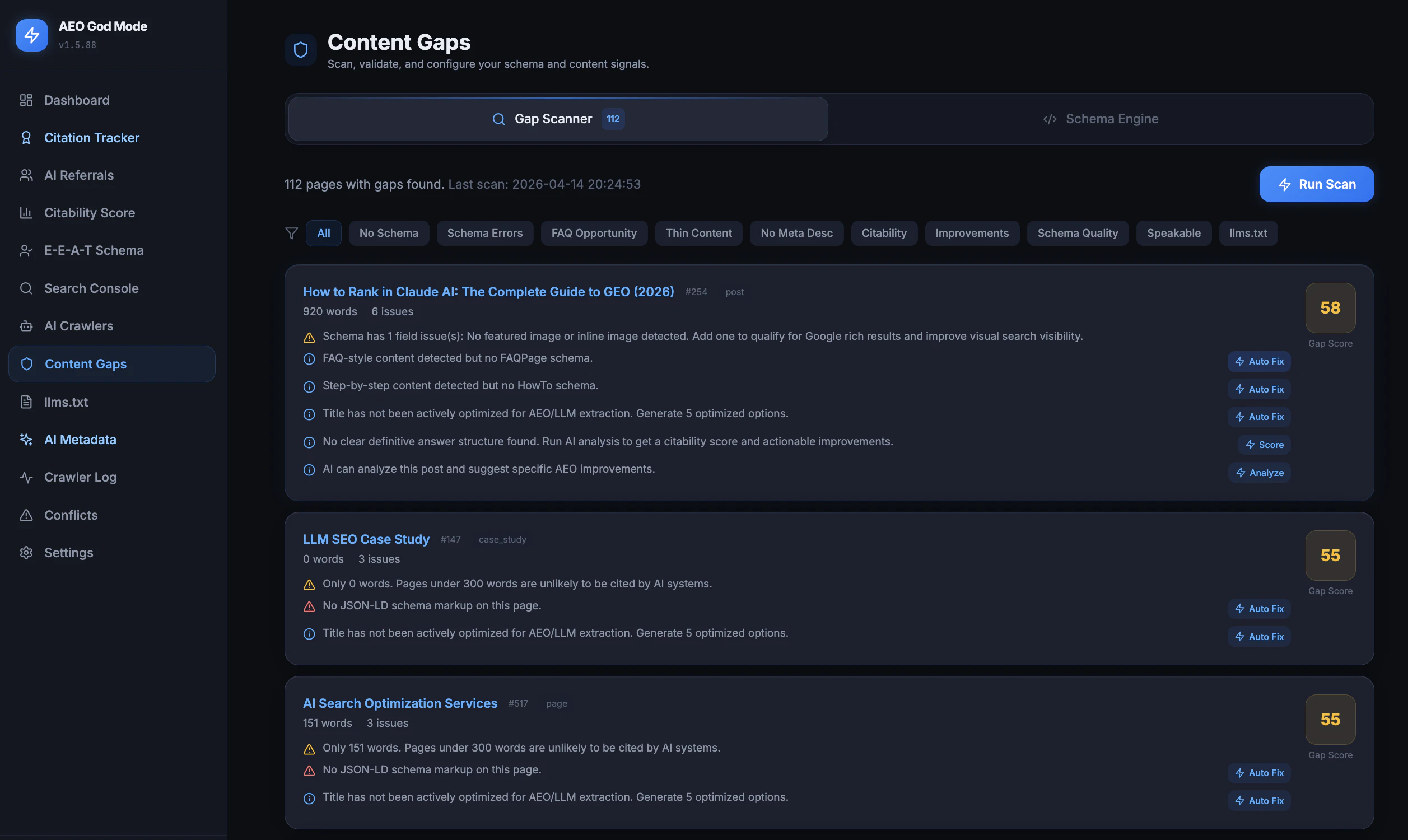
Task: Open Dashboard via its grid icon
Action: [x=26, y=100]
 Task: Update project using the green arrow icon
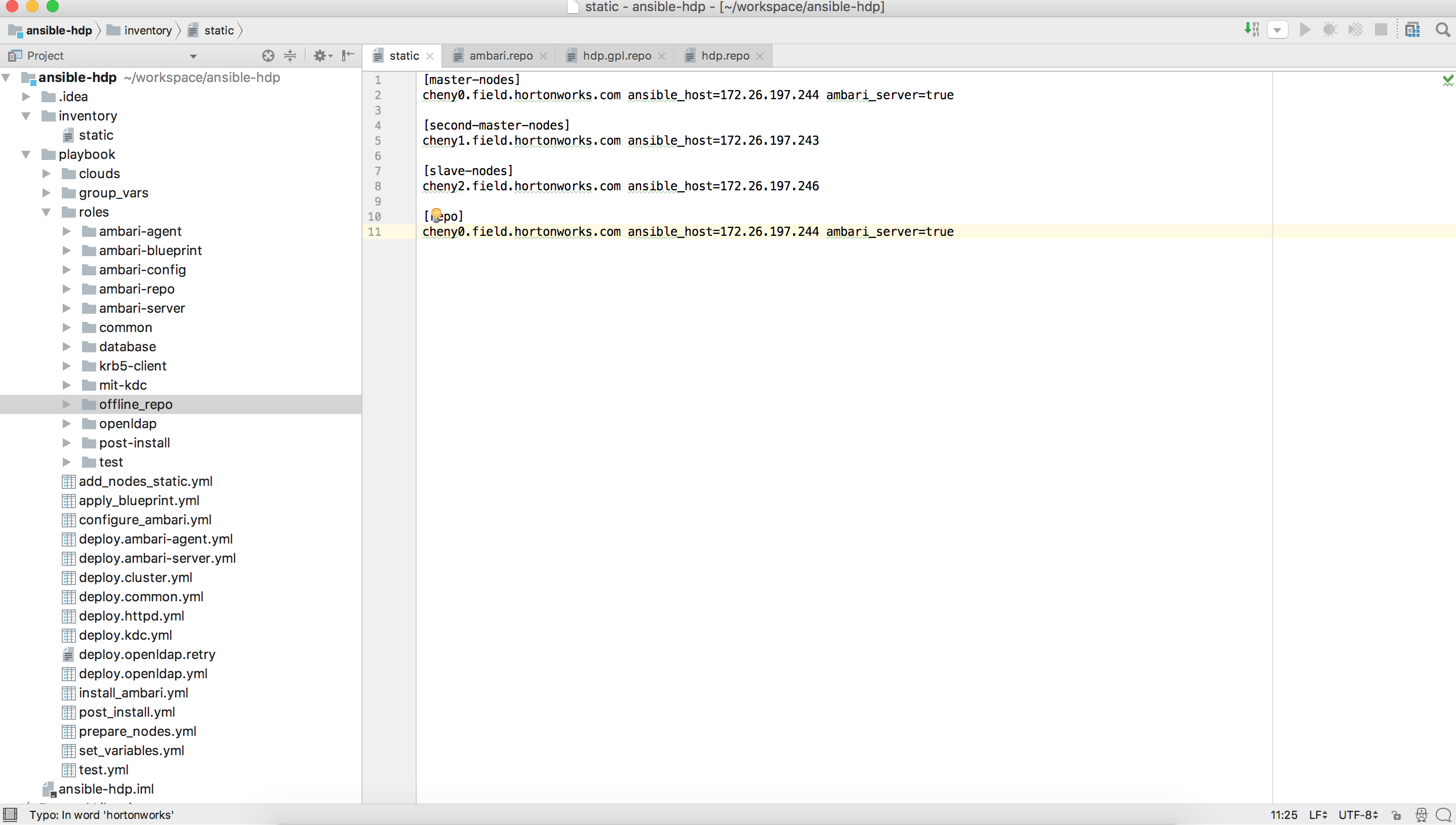pos(1251,29)
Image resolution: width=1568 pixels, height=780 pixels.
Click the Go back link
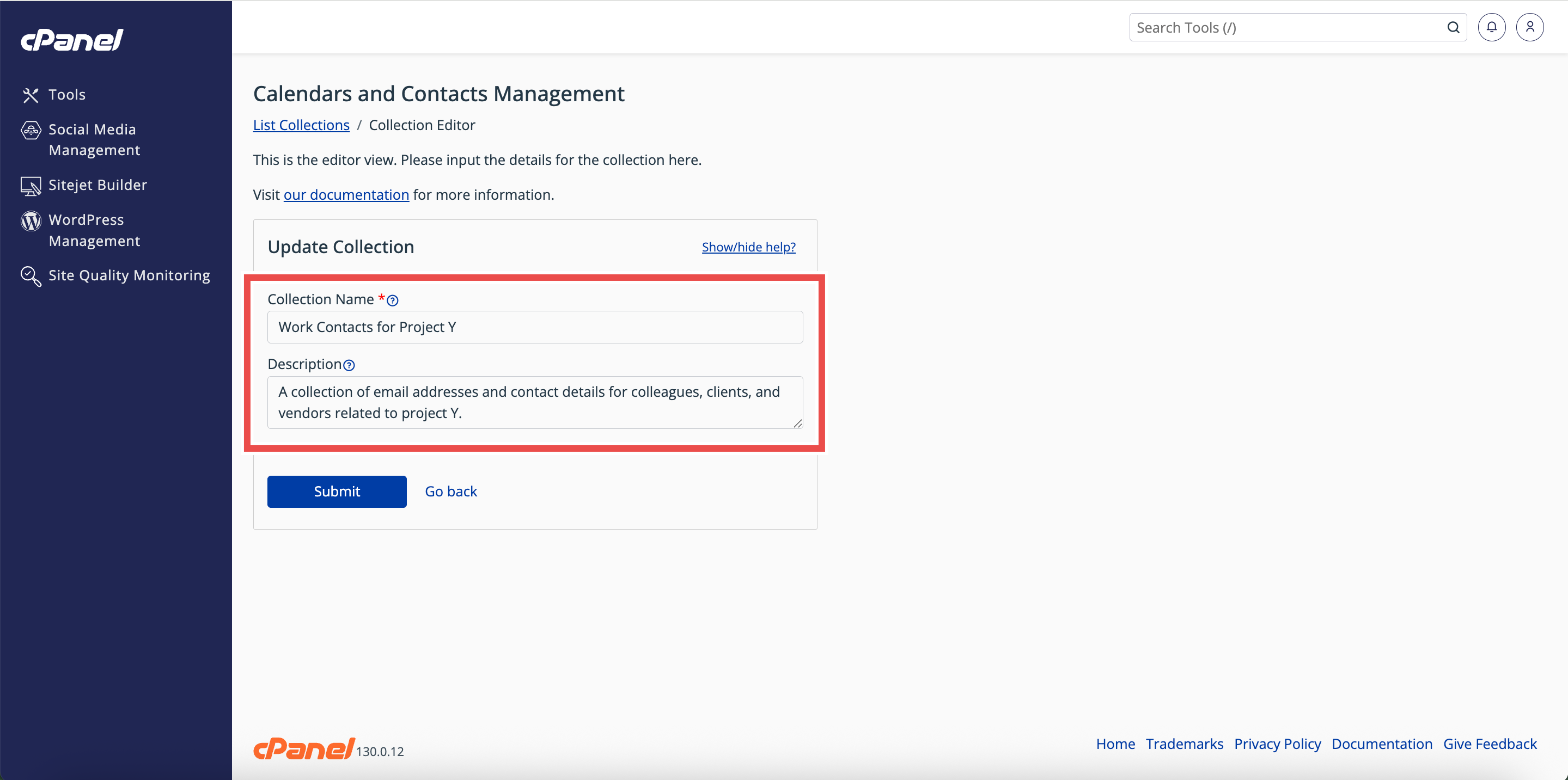click(450, 491)
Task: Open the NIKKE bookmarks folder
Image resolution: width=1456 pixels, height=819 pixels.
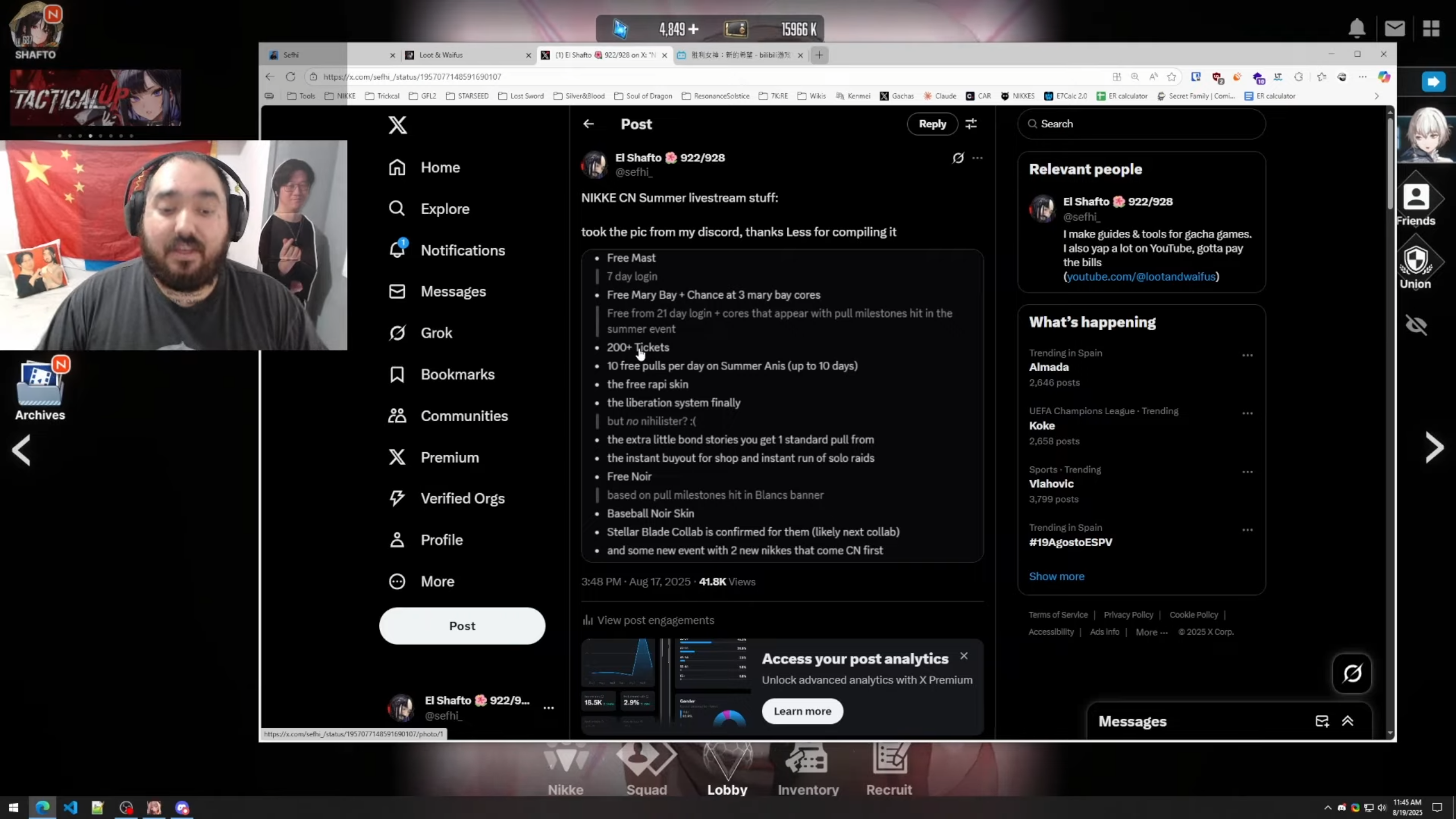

========

§ **What you are asked to do**
Print only the lines from the one with "Task: Open the NIKKE bookmarks folder" through the last line of the data above, exactly and with both ends, and please omit any pictures.

§ **Answer area**
Task: Open the NIKKE bookmarks folder
Image resolution: width=1456 pixels, height=819 pixels.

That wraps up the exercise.